• [WHAT YOU NEED TO DO]:
Aside from the pictures, the entries should be given again exactly.

** Opening DATASET CONTENT block **

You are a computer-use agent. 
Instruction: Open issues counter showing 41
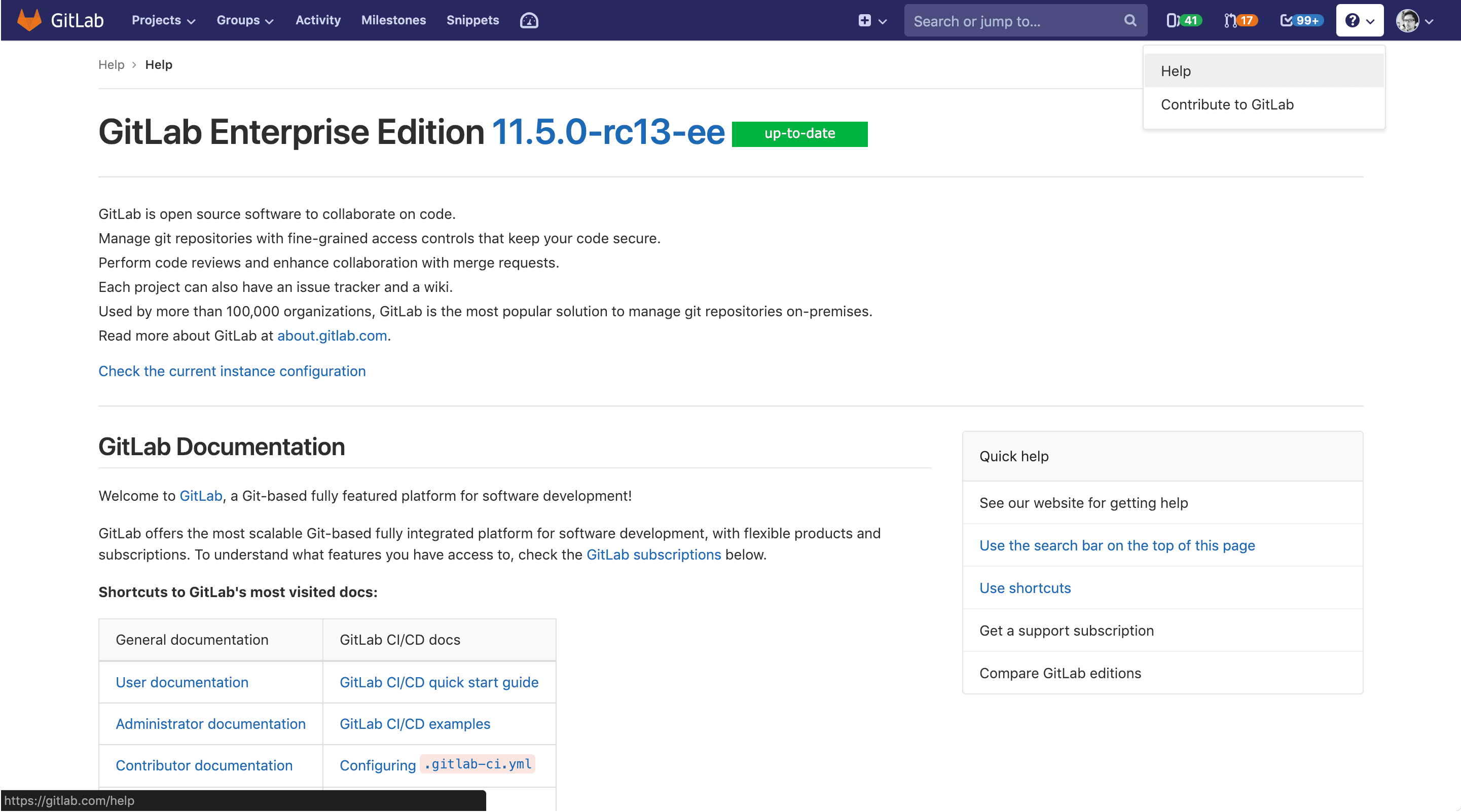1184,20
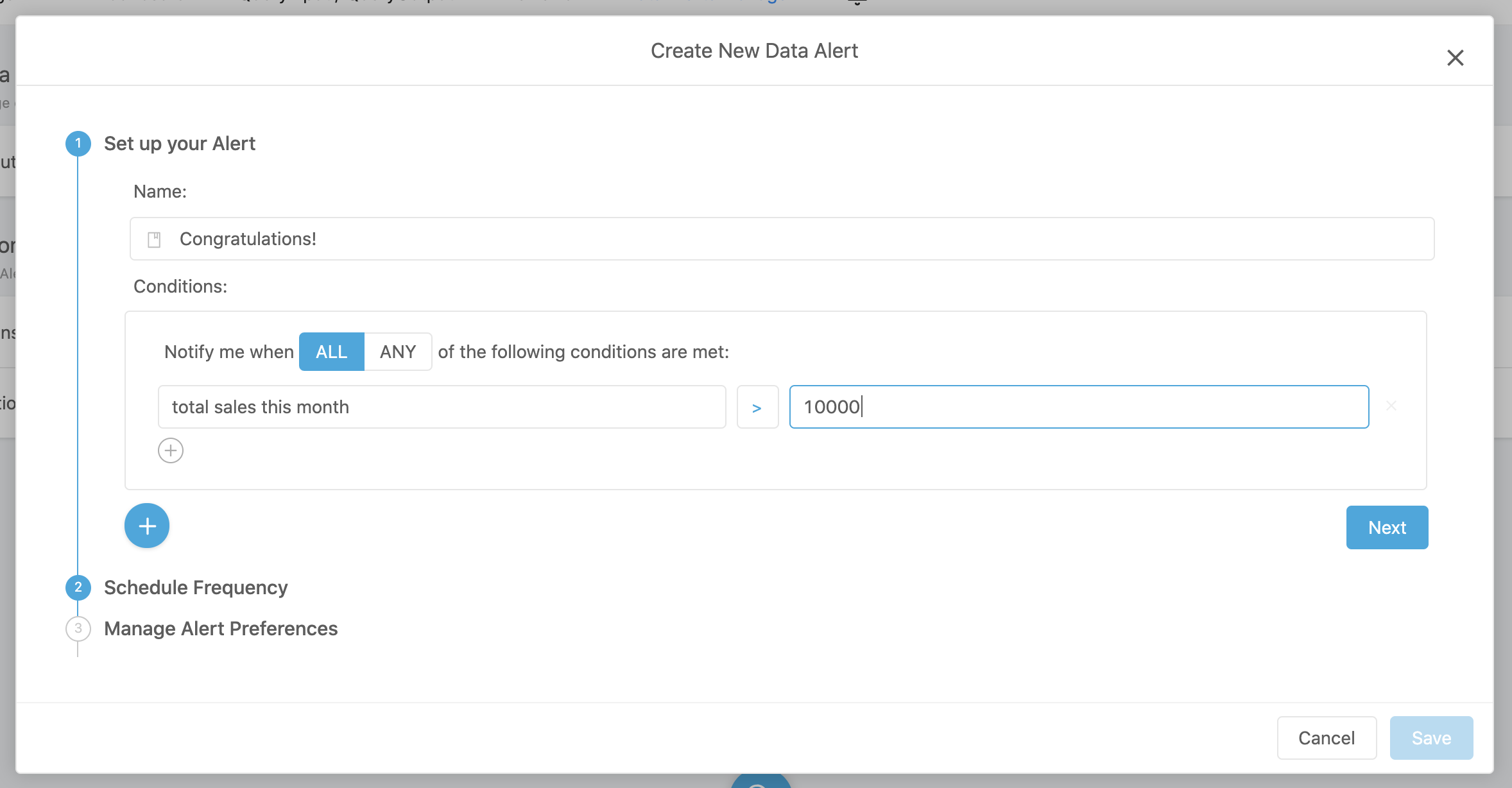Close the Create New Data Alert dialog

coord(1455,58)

** Closing DATASET CONTENT block **

• [WORKED SOLUTION]:
You are a computer-use agent. 
Instruction: Open issues counter showing 41
1184,20
Close the Create New Data Alert dialog

coord(1455,58)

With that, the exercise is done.